Segundo ele, a "incorporação" ou adaptação está intimamente ligada com a vida, o uso dos recursos, a infraestrutura local de cada país.
— A maioria dos países em desenvolvimento ainda é muito mal equipada para conviver com a variabilidade climática existente hoje. E imagine que, em cima dessa variabilidade, vamos ter as mudanças climáticas com mais extremos.
Nobre lembra que o País conhece esse cenário, pois já está acostumado com a seca no Nordeste.
— Temos o exemplo clássico da convivência com a seca no Nordeste. Adaptar a infraestrutura urbana de uma grande cidade para as mudanças climáticas passa necessariamente por resolver grandes questões que vão muito além das mudanças climáticas. Que é a forma como a cidade se desenvolveu, a política de transporte público versus o automóvel, por exemplo.
Nobre afirma que falar em adaptar a mobilidade de São Paulo, para as chuvas mais intensas, não tem nada a ver com aquecimento global. Trata-se conforme ele de um problema da urbanização.
— Se a cidade já fosse mais funcional no aspecto de mobilidade urbana, seria muito mais fácil se adaptar ao aumento da temperatura e da intensidade das chuvas e de inundações.
Crise no abastecimento
Para Nobre, o setor de abastecimento de água é o que ainda está reagindo mais na emergência.
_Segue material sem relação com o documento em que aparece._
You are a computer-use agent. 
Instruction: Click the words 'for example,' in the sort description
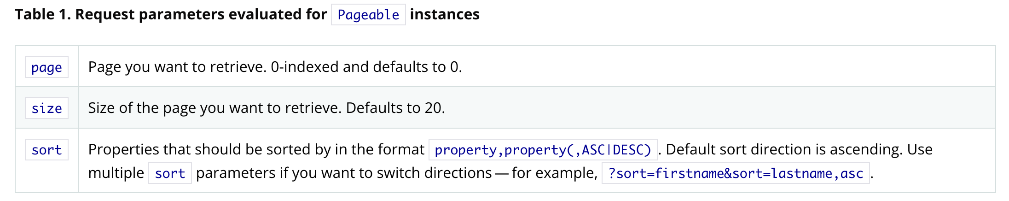[554, 173]
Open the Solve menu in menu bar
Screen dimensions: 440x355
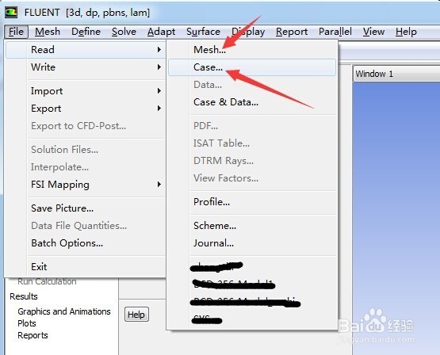click(124, 32)

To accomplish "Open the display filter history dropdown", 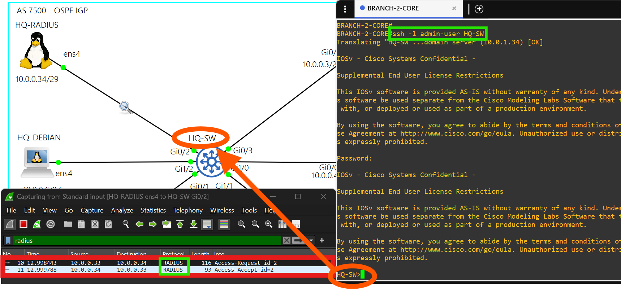I will point(311,240).

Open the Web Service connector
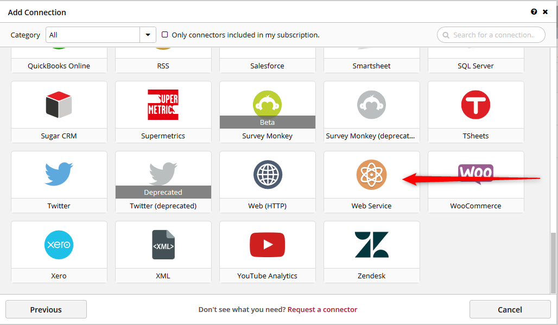click(371, 174)
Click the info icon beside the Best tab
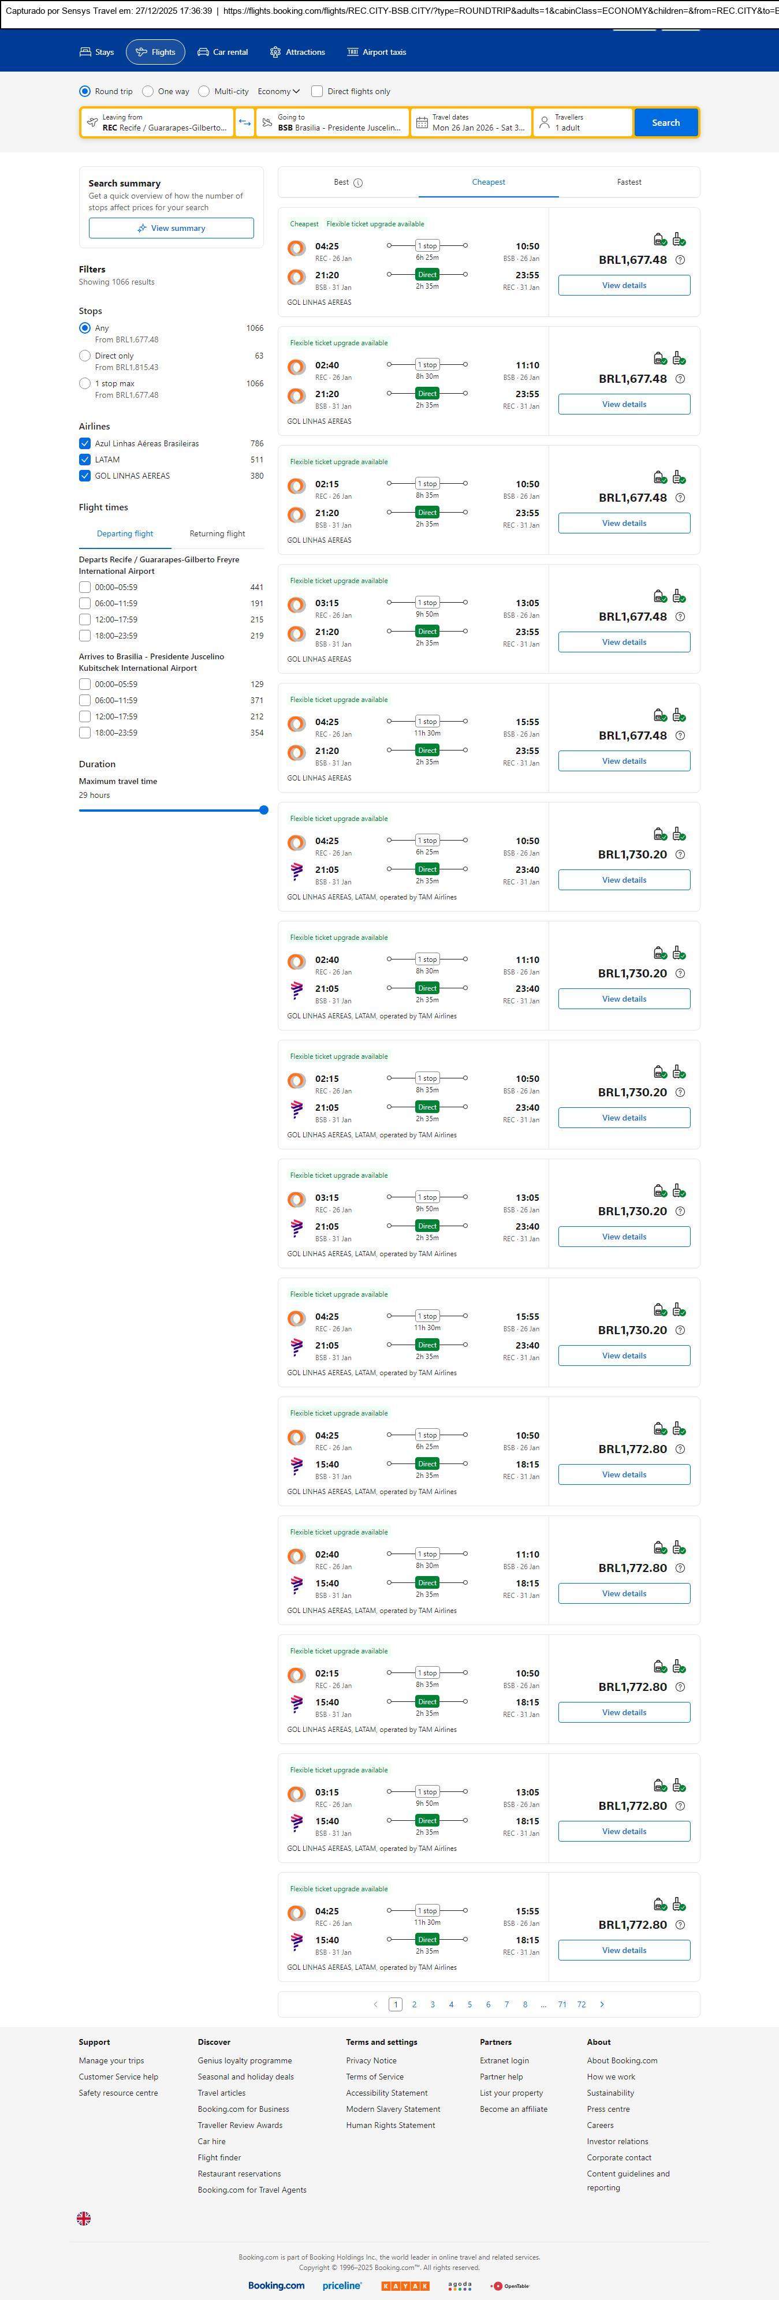Screen dimensions: 779x2300 (x=358, y=183)
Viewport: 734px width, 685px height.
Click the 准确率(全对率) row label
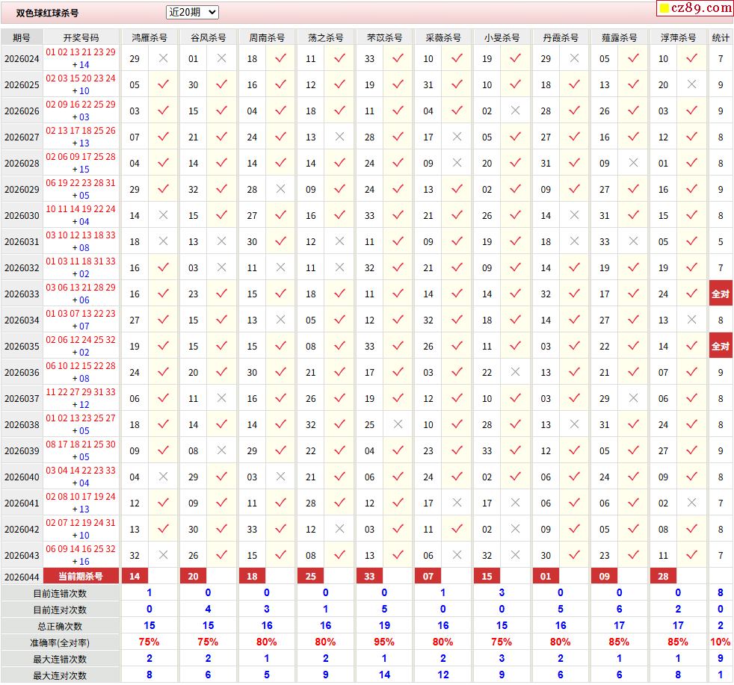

Mas a dimensão do longo prazo das mudanças climáticas precisa ser rapidamente incorporada nas políticas públicas do uso do recurso hídrico.
— Só responder na emergência não elimina todos os prejuízos econômicos, sociais e ambientais nem evita colapsos no longo prazo. E não estou dizendo que essa seca atual é uma decorrência das mudanças climáticas. Mas que, no futuro, a variabilidade climática, que é prevista por todos os cenários climáticos, tem de ser levada em consideração. O sistema tem de estar preparado para isso.